🤖 AI Summary
This work addresses the challenge of efficiently deploying large language models, whose massive parameter counts hinder practical application. Existing structured pruning methods—such as cross-module PCA—often introduce auxiliary parameters and disrupt activation distributions, leading to significant performance degradation. To overcome these limitations, we propose IntraSlice, a framework that performs block-wise approximate PCA pruning within individual Transformer modules. By fully leveraging intra-module structure, IntraSlice enables complete fusion of transformation matrices without introducing extra parameters. Furthermore, it incorporates a global sparsity ratio estimator calibrated to the compressed activation distribution, achieving a superior trade-off between model compression and performance.
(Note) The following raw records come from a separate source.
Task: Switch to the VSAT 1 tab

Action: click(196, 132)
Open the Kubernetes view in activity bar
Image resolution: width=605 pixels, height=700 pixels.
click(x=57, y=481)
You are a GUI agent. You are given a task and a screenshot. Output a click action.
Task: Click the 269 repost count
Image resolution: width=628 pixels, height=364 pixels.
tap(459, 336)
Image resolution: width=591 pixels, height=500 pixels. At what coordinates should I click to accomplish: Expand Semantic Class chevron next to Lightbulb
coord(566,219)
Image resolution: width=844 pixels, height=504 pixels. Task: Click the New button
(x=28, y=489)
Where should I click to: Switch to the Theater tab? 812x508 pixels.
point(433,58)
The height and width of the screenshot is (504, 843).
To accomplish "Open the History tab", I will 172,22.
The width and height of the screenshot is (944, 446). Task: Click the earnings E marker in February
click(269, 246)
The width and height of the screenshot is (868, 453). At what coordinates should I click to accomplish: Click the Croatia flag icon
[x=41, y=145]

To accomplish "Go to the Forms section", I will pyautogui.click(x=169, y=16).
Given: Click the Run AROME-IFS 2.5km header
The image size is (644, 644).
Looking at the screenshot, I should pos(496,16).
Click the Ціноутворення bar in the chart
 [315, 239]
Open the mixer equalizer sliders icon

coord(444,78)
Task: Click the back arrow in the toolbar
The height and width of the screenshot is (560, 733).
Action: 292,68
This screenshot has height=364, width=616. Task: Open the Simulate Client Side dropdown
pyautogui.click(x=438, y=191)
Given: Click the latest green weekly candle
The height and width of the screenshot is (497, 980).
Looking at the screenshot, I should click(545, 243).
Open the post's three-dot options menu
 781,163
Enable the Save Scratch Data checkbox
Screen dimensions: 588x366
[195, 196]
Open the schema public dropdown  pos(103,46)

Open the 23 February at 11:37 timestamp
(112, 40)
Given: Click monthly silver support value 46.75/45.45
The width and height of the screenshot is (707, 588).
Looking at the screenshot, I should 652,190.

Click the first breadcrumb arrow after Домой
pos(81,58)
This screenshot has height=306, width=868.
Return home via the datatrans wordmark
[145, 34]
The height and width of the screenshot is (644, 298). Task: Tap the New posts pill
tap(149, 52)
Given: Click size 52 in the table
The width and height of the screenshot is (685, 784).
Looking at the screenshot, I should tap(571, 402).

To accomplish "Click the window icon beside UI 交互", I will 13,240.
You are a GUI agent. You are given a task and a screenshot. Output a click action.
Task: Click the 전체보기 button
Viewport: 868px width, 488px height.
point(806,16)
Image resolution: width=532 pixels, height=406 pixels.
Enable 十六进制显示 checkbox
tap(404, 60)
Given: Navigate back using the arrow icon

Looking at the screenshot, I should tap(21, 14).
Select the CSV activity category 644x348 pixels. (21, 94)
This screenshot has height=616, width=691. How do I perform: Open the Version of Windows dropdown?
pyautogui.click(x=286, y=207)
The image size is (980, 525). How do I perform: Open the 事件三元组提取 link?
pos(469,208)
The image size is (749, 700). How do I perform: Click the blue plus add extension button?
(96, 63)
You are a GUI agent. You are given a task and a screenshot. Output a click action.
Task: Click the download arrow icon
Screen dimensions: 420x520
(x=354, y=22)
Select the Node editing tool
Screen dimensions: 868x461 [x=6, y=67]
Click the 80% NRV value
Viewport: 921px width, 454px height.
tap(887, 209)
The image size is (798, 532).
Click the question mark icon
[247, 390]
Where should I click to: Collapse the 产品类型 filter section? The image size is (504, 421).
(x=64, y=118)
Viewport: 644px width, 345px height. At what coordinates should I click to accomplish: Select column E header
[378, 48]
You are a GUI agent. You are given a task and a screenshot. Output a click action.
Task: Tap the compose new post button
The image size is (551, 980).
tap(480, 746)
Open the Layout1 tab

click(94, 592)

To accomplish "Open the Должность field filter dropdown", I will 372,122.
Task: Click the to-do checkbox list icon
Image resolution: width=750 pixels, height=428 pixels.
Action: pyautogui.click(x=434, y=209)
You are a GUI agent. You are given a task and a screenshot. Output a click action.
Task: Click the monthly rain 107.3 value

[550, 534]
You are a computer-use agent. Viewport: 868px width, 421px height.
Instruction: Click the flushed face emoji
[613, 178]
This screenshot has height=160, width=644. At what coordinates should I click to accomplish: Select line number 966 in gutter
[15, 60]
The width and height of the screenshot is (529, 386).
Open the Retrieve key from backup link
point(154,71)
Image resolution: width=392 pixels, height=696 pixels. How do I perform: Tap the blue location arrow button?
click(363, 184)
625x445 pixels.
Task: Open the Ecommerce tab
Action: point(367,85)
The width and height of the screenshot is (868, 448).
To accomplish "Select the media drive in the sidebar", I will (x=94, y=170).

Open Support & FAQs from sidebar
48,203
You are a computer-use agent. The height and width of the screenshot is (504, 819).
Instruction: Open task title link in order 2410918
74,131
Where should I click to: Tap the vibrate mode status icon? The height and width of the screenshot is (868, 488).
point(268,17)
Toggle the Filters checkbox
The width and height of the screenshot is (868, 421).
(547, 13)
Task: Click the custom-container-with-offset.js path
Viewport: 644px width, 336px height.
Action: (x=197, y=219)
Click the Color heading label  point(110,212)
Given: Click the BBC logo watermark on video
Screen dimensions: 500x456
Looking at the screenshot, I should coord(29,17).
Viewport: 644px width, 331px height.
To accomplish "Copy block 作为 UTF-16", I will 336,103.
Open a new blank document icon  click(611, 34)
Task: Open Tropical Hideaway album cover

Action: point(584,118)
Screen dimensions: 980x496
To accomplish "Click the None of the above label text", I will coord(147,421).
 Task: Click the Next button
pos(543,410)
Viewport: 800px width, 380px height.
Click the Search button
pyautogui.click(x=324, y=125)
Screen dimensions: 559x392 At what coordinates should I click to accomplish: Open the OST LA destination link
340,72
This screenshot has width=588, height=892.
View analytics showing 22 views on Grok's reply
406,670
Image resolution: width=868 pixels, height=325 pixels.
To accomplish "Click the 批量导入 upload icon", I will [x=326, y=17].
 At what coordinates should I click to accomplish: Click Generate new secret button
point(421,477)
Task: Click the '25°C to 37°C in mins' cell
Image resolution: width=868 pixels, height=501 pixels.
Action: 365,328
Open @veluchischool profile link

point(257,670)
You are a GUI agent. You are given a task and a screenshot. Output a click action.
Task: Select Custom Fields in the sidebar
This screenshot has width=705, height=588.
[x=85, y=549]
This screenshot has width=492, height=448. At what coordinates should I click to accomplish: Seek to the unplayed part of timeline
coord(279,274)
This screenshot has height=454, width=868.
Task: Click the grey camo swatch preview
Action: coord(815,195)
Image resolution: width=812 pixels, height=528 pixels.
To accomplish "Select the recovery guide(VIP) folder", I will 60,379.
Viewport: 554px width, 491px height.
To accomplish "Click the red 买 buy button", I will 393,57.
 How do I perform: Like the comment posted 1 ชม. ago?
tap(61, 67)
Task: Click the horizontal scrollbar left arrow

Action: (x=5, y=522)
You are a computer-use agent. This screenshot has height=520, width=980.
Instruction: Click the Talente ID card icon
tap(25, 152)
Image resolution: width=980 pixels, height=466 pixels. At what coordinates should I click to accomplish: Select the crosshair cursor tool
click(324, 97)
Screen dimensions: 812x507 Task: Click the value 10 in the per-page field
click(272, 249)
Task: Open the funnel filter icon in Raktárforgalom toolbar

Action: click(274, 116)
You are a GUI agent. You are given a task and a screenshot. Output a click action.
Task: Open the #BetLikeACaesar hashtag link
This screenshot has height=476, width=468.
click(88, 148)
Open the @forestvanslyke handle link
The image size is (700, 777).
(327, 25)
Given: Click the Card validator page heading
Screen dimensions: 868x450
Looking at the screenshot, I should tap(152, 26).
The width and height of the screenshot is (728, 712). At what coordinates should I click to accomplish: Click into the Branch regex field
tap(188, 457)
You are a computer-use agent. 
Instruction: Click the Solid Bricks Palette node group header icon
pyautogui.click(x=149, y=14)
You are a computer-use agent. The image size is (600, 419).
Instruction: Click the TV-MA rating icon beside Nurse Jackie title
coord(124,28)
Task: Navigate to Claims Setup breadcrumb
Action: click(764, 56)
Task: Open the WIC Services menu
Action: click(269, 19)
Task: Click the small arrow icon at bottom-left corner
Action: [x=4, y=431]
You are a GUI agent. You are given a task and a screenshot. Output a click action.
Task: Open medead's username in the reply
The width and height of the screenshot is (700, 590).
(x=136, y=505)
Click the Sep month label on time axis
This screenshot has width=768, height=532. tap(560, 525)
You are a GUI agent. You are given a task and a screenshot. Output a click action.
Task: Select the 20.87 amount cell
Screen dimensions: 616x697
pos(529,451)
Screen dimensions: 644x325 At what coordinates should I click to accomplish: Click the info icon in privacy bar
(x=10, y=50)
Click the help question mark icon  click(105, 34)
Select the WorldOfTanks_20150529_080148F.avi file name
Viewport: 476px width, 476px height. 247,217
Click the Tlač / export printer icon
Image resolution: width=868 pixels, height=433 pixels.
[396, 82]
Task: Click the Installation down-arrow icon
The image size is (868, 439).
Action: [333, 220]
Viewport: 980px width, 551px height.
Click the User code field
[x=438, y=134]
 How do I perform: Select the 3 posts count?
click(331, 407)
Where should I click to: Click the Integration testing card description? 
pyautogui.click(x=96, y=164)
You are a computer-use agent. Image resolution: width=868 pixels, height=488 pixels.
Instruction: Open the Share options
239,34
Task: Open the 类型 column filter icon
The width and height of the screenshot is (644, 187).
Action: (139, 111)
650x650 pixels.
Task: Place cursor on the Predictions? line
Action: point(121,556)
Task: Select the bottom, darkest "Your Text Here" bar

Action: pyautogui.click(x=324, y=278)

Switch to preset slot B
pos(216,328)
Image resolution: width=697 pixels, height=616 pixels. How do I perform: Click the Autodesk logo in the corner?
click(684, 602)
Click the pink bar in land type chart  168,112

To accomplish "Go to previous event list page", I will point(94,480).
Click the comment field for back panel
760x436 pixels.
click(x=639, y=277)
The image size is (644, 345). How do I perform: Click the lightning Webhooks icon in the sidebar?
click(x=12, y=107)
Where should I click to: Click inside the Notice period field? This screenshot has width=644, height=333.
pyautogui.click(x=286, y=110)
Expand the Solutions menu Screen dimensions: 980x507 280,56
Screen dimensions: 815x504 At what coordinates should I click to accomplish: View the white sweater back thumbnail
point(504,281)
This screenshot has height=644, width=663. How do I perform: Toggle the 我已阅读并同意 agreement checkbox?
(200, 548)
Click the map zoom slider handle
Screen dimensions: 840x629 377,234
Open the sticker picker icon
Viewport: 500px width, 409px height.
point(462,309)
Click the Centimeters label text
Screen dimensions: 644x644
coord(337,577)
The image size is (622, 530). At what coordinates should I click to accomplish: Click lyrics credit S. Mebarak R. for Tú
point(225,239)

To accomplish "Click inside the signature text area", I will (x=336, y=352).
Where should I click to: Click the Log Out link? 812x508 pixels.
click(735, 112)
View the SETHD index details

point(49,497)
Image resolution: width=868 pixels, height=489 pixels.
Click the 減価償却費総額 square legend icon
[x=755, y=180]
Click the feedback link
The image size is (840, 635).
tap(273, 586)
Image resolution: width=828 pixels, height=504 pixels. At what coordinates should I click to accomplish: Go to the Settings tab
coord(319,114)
Experiments on Llama2, Llama3, and Phi series models demonstrate that IntraSlice consistently outperforms existing baselines under identical compression ratios or inference speeds.
📝 Abstract
Large Language Models (LLMs) achieve strong performance across diverse tasks but face deployment challenges due to their massive size. Structured pruning offers acceleration benefits but leads to significant performance degradation. Recent PCA-based pruning methods have alleviated this issue by retaining key activation components, but are only applied between modules in order to fuse the transformation matrix, which introduces extra parameters and severely disrupts activation distributions due to residual connections. To address these issues, we propose IntraSlice, a framework that applies block-wise module-intra PCA compression pruning. By leveraging the structural characteristics of Transformer modules, we design an approximate PCA method whose transformation matrices can be fully fused into the model without additional parameters. We also introduce a PCA-based global pruning ratio estimator that further considers the distribution of compressed activations, building on conventional module importance. We validate our method on Llama2, Llama3, and Phi series across various language benchmarks. Experimental results demonstrate that our approach achieves superior compression performance compared to recent baselines at the same compression ratio or inference speed.